[PAGE EXCERPT]
══════════════════════════════

My smb.conf file looks like this:

Quote:

[global]
name resolve order = wins host bcast
idmap gid = 15000-20000
passwd chat = *Enter\snew\sUNIX\spassword:* %n\n *Retype\snew\sUNIX\spassword:* %n\n *password\supdated\ssuccessfully* .
obey pam restrictions = Yes
root preexec = PROFILE=/home/samba/profiles/%U; if [ ! -e $PROFILE ]; then mkdir -pm700 $PROFILE; chown %u:%g $PROFILE;fi
delete user from group script = /usr/bin/gpasswd -d "%u" "%g"
time server = Yes
passwd program = /usr/bin/passwd %u
dns proxy = No
printing = cups
idmap uid = 15000-20000
logon script = netlogon.bat
default = printers
workgroup = QOW
os level = 255
printcap name = cups
add machine script = /usr/sbin/useradd -g machines -c "Samba Machine" -d /dev/null -s /bin/false '%u'
delete user script = /usr/sbin/userdel "%u"
max log size = 1000
log file = /var/log/samba/log.%m
printer = Kyocera_KM-C4035E
guest account = nobody
load printers = Yes
add group script = /usr/sbin/groupadd "%g"
hide unreadable = yes
socket options = TCP_NODELAY SO_RCVBUF=8192 SO_SNDBUF=8192
delete group script = /usr/sbin/groupdel "%g"
add user to group script = /usr/sbin/usermod -G "%g" "%u"
logon drive = H:
domain master = yes
hide dot files = yes
interfaces = eth0 lo
printer admin = root, @lpadmin
wins support = true
server string = miller
unix password sync = Yes
logon path = \\%L\profiles\%U
add user script = /usr/sbin/useradd -m "%u"
set primary group script = /usr/sbin/usermod -g "%g" "%u"
preferred master = yes
panic action = /usr/share/samba/panic-action %d
bind interfaces only = yes
domain logons = yes
pam password change = Yes
[homes]
comment = Home Directories
read only = No
create mask = 0700
directory mask = 0700
browseable = No
volume = HOME

[netlogon]
comment = Network Logon Service
path = /home/samba/netlogon
write list = @samba-domain-admins
force create mode = 0664
guest ok = Yes
browseable = No

[profiles]
comment = Windows user profile directories
path = /home/samba/profiles
read only = No
create mask = 0600
directory mask = 0700
browseable = No

[general]
comment = General shared drive
path = /home/qow/general
write list = @qow-staff
read only = No
force create mode = 0660
force directory mode = 02770
include = /etc/samba/recycle.conf

[templates]
comment = Common templates
path = /home/qow/templates
write list = @qow-manager
read only = No
force create mode = 0660
force directory mode = 02770
include = /etc/samba/recycle.conf

[arap]
comment = Accounting
path = /home/qow/arap
write list = @qow-arap
read only = No
force create mode = 0660
force directory mode = 02770
include = /etc/samba/recycle.conf

[supervisors]
comment = Supervisors
path = /home/qow/supervisors
write list = @qow-supervisor
read only = No
force create mode = 0660
force directory mode = 02770
include = /etc/samba/recycle.conf

[ellsworth]
comment = Ellsworth drive
path = /home/qow/ellsworth
write list = @qowe-staff
read only = No
force create mode = 0660
force directory mode = 02770
include = /etc/samba/recycle.conf

[hr]
comment = Human resources
path = /home/qow/hr
write list = @qow-hr
read only = No
force create mode = 0660
force directory mode = 02770
include = /etc/samba/recycle.conf

[office]
comment = Office
path = /home/qow/office
write list = @qow-manager
read only = No
force create mode = 0660
force directory mode = 02770
include = /etc/samba/recycle.conf

[printers]
comment = All Printers
printable = yes
writable = yes
browseable = yes
public = yes
guest ok = yes
path = /var/spool/samba
create mode = 666
printer admin = @lpadmin

[print$]
comment = Printer Drivers
path = /var/lib/samba/printers
browseable = yes
read only = yes
guest ok = no
write list = root, @lpadmin

# A sample share for sharing your CD-ROM with others.

══════════════════════════════

[DATA EXTRACT]
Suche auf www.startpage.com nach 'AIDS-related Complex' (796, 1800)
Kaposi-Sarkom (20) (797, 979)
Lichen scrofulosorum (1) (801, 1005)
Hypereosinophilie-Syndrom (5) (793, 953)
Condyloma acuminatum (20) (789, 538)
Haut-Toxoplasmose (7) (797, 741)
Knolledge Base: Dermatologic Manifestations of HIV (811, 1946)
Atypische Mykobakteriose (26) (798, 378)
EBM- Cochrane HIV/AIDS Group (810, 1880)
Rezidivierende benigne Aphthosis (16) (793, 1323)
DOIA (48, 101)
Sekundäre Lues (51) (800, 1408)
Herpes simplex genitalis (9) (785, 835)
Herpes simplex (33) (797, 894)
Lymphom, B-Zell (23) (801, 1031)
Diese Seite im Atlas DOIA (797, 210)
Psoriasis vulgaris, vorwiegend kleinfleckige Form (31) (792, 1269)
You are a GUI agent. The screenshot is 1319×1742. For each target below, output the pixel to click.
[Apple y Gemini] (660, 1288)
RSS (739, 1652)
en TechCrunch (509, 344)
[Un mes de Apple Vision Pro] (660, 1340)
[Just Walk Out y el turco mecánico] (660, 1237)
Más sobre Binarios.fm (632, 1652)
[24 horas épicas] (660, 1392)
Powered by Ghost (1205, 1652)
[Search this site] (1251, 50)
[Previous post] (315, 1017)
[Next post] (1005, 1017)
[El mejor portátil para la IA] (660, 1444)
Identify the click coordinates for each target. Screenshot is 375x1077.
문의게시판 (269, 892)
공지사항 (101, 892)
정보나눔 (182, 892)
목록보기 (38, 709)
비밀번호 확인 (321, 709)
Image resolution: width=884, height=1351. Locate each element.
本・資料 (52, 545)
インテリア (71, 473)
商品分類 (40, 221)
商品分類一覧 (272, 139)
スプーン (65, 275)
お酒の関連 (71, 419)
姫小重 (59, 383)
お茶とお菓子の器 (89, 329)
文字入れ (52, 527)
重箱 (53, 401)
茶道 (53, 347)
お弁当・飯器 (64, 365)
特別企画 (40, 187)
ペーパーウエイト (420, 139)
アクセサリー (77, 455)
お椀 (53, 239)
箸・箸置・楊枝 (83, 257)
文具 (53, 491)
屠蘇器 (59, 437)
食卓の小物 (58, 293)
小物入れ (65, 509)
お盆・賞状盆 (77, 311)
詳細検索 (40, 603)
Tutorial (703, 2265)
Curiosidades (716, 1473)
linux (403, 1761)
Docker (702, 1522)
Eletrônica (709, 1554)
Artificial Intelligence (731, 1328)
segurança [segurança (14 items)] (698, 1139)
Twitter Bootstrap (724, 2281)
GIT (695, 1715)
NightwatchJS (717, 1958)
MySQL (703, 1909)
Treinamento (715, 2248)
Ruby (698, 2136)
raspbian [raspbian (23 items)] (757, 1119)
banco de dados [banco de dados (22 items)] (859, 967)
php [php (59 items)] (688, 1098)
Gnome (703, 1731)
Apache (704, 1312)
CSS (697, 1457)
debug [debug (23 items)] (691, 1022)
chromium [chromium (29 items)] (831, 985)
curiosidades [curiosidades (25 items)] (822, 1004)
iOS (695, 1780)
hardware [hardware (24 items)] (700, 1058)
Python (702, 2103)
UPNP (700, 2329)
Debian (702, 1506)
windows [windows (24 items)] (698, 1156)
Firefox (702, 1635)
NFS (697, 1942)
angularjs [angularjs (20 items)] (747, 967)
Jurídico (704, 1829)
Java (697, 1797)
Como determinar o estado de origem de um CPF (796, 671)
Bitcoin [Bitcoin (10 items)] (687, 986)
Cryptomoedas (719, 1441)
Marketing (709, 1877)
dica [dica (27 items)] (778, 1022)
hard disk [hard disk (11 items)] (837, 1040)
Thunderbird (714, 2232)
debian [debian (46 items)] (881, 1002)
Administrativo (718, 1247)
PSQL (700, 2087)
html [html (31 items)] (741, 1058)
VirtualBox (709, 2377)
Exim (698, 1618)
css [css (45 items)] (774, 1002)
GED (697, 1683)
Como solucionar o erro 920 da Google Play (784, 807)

══════════════════════════════

[TASK INSTRUCTIONS]
1. In the smb.conf post, rewrite the section that begins "[netlogon]" as a short list, keeping its main settings.
2. What workgroup does the smb.conf post set?
The data above comes from a different source than the smb.conf post.

[TASK ANSWERS]
1.
- Share: netlogon (Network Logon Service)
- Path: /home/samba/netlogon
- Write access: @samba-domain-admins
- New files forced to mode 0664
- Guests allowed
- Not browseable

2. QOW